* [OPDRACHT] Pas alles aan van de regel met "English (421, 298)" tot en met de regel met "Closings & Delays (19, 554)". Vervang daarin "Employment" door "Careers", laat de rest ongewijzigd en geef alleen deze regels terug.

[Gegevens over het vinden van zichtbare doelen]
-=-=-=-=-
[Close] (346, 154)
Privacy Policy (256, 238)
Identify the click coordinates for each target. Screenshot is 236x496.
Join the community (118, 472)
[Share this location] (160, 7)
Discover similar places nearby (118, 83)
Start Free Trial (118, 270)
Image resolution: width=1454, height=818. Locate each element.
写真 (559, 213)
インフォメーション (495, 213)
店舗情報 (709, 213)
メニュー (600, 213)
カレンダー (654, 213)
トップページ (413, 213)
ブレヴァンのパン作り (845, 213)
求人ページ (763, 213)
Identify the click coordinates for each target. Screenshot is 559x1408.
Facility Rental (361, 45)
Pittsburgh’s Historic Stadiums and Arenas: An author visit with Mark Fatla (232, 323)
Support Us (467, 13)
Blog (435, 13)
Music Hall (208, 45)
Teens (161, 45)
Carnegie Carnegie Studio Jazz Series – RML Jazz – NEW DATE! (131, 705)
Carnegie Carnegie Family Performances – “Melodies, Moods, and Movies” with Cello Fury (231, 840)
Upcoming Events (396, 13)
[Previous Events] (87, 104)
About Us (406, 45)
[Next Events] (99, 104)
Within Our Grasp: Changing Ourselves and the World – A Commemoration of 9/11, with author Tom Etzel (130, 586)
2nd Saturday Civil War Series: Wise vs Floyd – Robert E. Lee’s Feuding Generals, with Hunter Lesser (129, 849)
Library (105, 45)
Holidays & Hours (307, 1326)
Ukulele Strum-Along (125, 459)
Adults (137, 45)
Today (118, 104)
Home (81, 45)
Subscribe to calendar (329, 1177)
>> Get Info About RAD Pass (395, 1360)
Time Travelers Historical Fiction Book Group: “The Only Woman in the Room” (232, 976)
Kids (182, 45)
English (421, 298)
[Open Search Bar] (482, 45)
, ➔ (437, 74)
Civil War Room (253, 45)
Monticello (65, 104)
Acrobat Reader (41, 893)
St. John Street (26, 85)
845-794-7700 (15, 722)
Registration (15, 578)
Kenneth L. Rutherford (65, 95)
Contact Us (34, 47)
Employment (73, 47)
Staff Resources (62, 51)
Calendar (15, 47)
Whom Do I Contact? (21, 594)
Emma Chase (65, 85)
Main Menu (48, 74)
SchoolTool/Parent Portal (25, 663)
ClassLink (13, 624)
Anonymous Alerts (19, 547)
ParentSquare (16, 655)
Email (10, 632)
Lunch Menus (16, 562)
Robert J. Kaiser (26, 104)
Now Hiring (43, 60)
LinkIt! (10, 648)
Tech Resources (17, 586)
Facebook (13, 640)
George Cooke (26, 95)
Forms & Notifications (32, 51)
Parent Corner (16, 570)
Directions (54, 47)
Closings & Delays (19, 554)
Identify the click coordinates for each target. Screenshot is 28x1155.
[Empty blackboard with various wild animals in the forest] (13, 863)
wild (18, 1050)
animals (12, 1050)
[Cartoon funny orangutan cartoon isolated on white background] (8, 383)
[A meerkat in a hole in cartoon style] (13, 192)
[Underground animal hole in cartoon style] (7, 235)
-=-=-=-=-
* [ANTWOORD HIERONDER]
English (421, 298)
[Open Search Bar] (482, 45)
, ➔ (437, 74)
Civil War Room (253, 45)
Monticello (65, 104)
Acrobat Reader (41, 893)
St. John Street (26, 85)
845-794-7700 (15, 722)
Registration (15, 578)
Kenneth L. Rutherford (65, 95)
Contact Us (34, 47)
Careers (73, 47)
Staff Resources (62, 51)
Calendar (15, 47)
Whom Do I Contact? (21, 594)
Emma Chase (65, 85)
Main Menu (48, 74)
SchoolTool/Parent Portal (25, 663)
ClassLink (13, 624)
Anonymous Alerts (19, 547)
ParentSquare (16, 655)
Email (10, 632)
Lunch Menus (16, 562)
Robert J. Kaiser (26, 104)
Now Hiring (43, 60)
LinkIt! (10, 648)
Tech Resources (17, 586)
Facebook (13, 640)
George Cooke (26, 95)
Forms & Notifications (32, 51)
Parent Corner (16, 570)
Directions (54, 47)
Closings & Delays (19, 554)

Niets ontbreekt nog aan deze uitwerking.